Cybercriminals Exploit 34 Vulnerable Drivers to Disable Security Systems
Recent investigations have uncovered that 54 distinct Endpoint Detection and Response (EDR) disabling tools are exploiting a total of 34 vulnerable drivers through a method known as Bring Your Own Vulnerable Driver (BYOVD). This technique allows attackers to neutralize security software, paving the way for deploying ransomware without detection.
EDR killers have become a staple in ransomware attacks, enabling cybercriminals to disable security measures before initiating file-encrypting malware. This approach ensures that the ransomware operates undetected, increasing the likelihood of a successful attack.
Jakub Souček, a researcher at ESET, highlighted the challenges faced by ransomware gangs, especially those operating under a Ransomware-as-a-Service (RaaS) model. He noted that producing new builds of encryptors that remain undetected is time-consuming. Moreover, the inherently noisy nature of encryptors, which modify numerous files rapidly, makes them difficult to conceal.
To address these challenges, attackers employ EDR killers as specialized tools to disable security controls before executing the ransomware. This strategy keeps the ransomware simple, stable, and easier to update. However, there have been instances where EDR termination and ransomware modules are combined into a single binary, as seen with the Reynolds ransomware.
A significant number of EDR killers leverage legitimate yet vulnerable drivers to gain elevated privileges. Among the nearly 90 EDR killer tools identified by ESET, more than half utilize the BYOVD tactic due to its reliability.

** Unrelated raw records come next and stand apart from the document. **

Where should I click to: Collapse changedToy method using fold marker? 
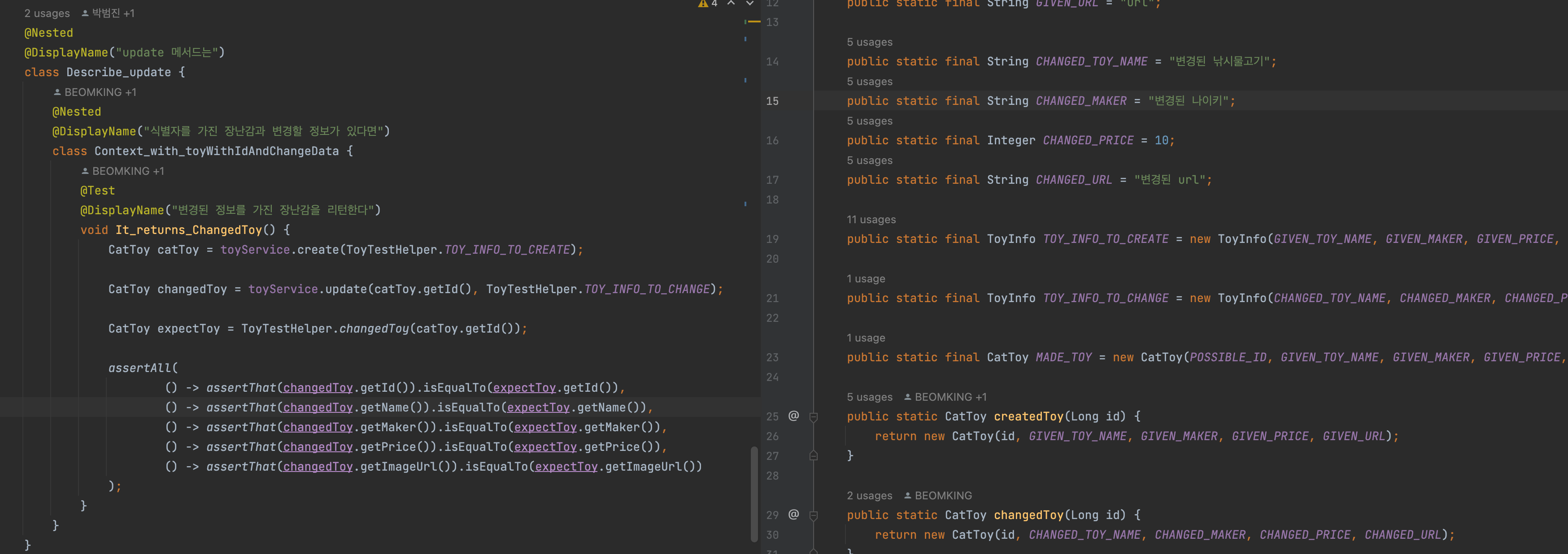[x=813, y=515]
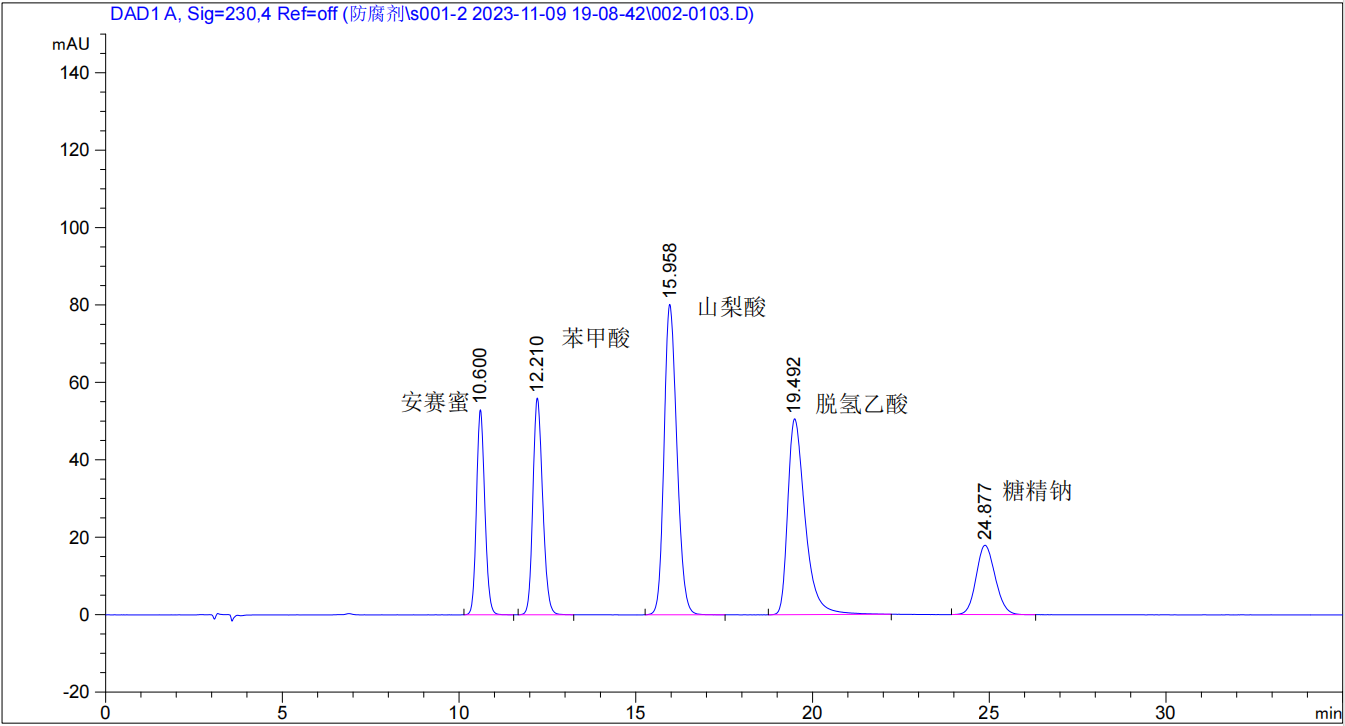Click the small baseline dip near 3 minutes
The image size is (1345, 726).
tap(215, 617)
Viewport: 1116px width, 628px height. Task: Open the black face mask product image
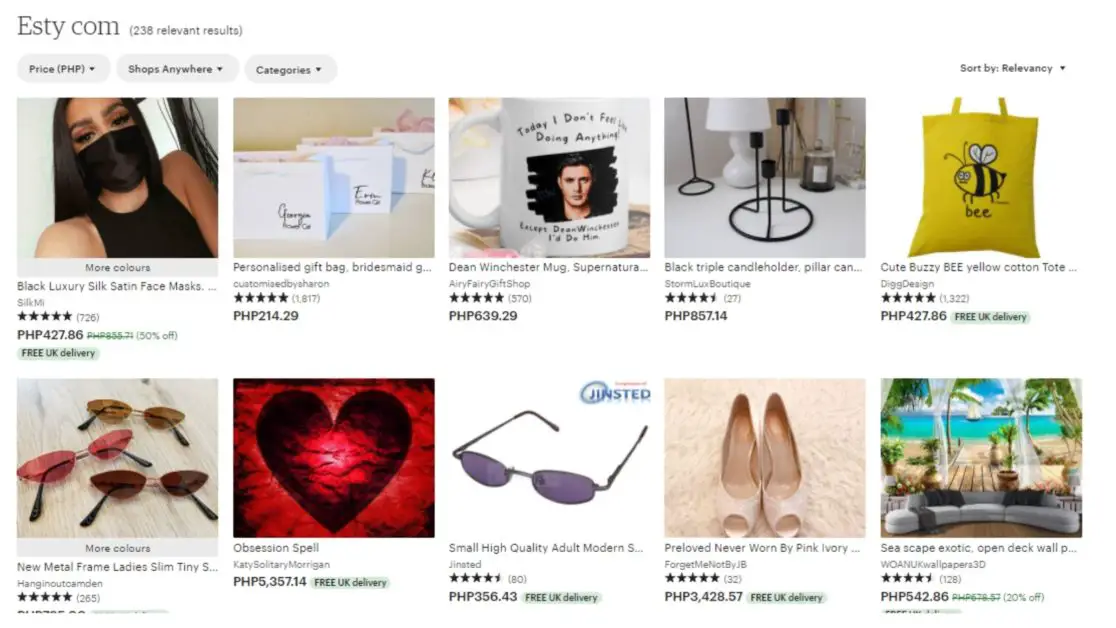tap(117, 178)
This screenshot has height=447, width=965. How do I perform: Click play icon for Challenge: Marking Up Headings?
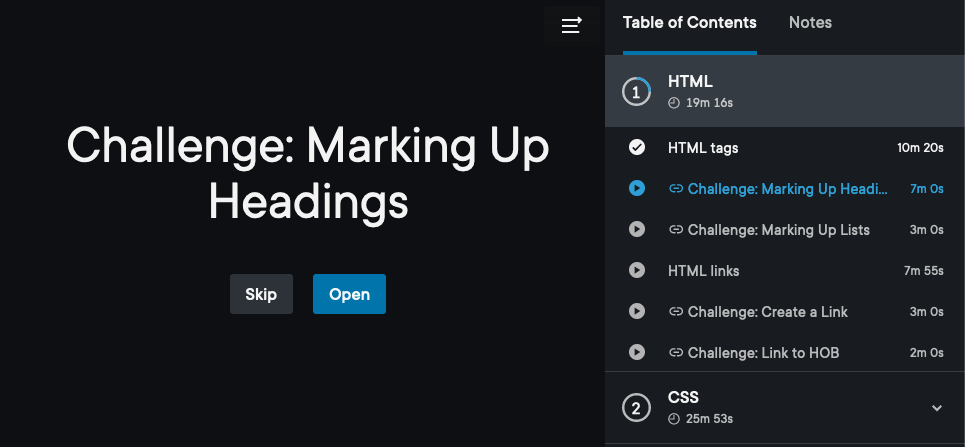637,189
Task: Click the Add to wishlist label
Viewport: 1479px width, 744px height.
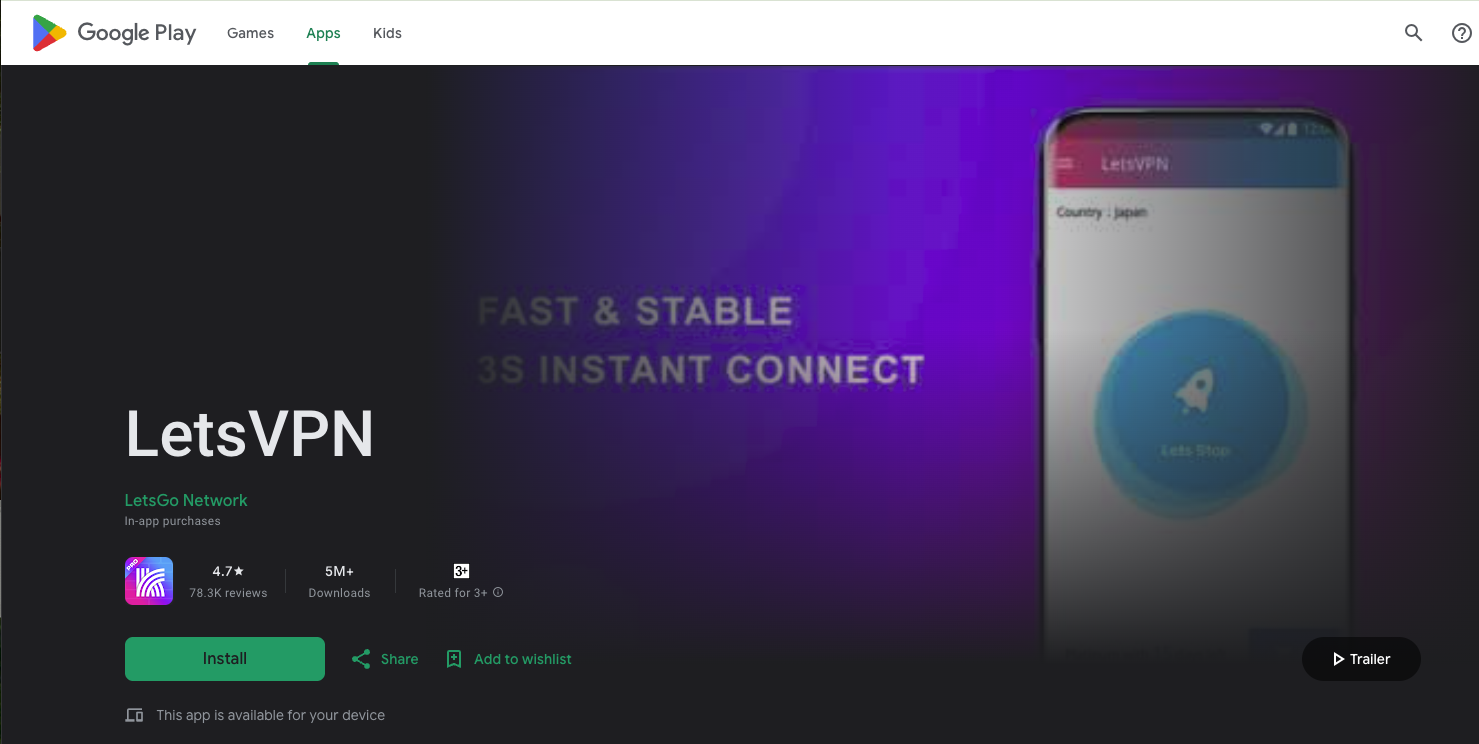Action: click(523, 659)
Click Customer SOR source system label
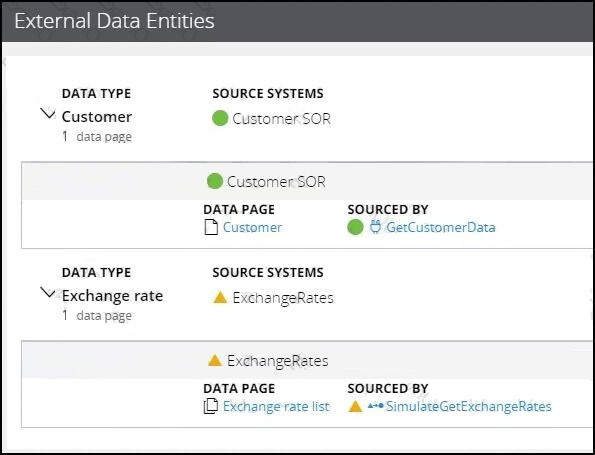 pos(281,119)
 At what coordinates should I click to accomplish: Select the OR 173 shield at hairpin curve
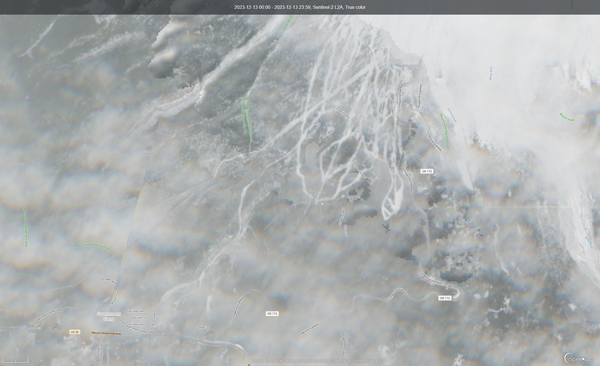click(444, 297)
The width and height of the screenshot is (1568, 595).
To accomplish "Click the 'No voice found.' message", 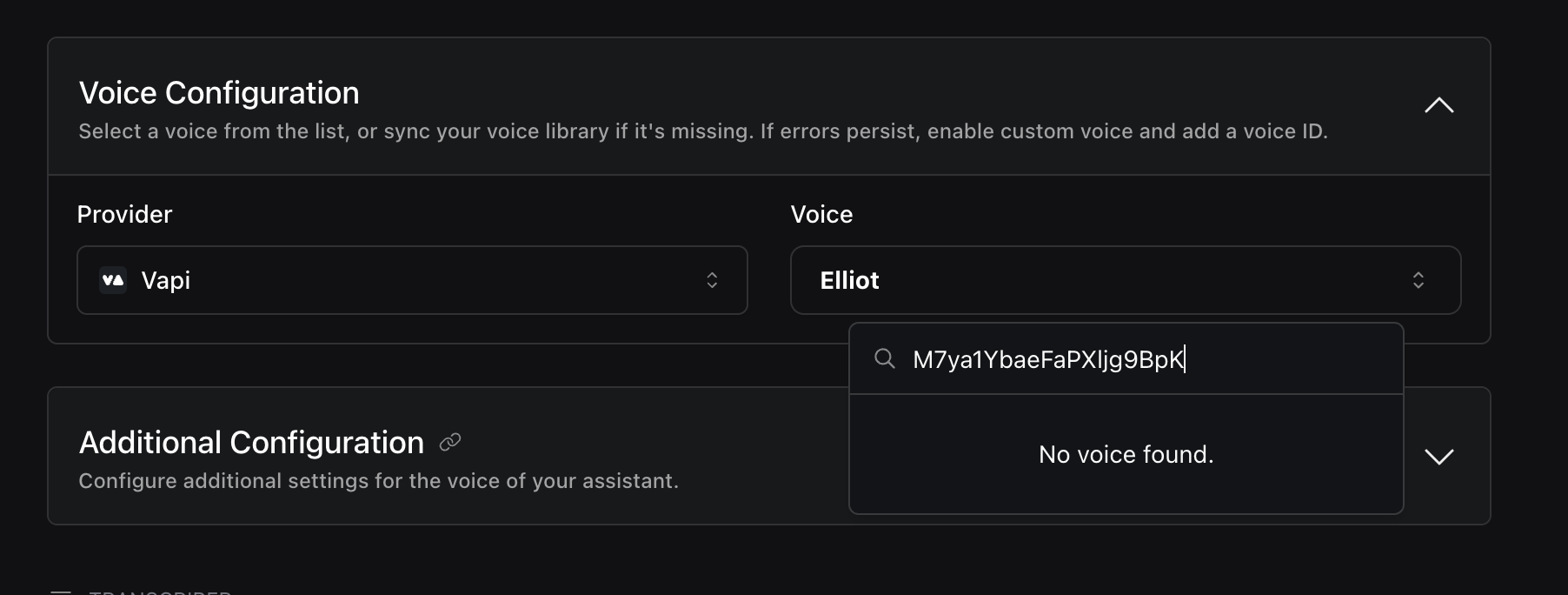I will tap(1126, 454).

The BYOVD attack method involves attackers bringing a signed but vulnerable driver into the system to gain kernel-mode privileges, often referred to as Ring 0. At this level, code has unrestricted access to system memory and hardware. Since attackers cannot load an unsigned malicious driver, they use a driver signed by a reputable vendor that has a known vulnerability.
With kernel access, threat actors can terminate EDR processes, disable security tools, tamper with kernel callbacks, and undermine endpoint protections. This abuse of Microsoft’s driver trust model allows them to evade defenses by exploiting the legitimacy of the signed but vulnerable driver.
The development and deployment of BYOVD-based EDR killers are primarily attributed to three types of threat actors:
1. Closed Ransomware Groups: Entities like DeadLock and Warlock that operate without affiliates.
2. Independent Attackers: Individuals who modify existing proof-of-concept code to create their own EDR killers, such as SmilingKiller and TfSysMon-Killer.
3. Cybercriminal Services: Operators who market EDR killer tools on underground forums, offering them as a service. Examples include DemoKiller (also known as Бафомет), ABYSSWORKER, and CardSpaceKiller.
ESET’s analysis also uncovered script-based tools that utilize built-in administrative commands like `taskkill`, `net stop`, or `sc delete` to disrupt the normal functioning of security product processes and services. Some variants combine scripting with Windows Safe Mode to enhance their effectiveness.
Operating in Safe Mode loads only a minimal subset of the operating system, excluding most security solutions. This increases the chances of successfully disabling protection mechanisms. However, this method is noisy, requiring a system reboot, which can be risky and unreliable in unfamiliar environments. Consequently, its use in the wild is relatively rare.
Another category of EDR killers includes anti-rootkits, which are legitimate tools designed to detect and remove rootkits. However, when misused, they can be employed to disable security measures, further illustrating the diverse tactics cybercriminals use to compromise systems.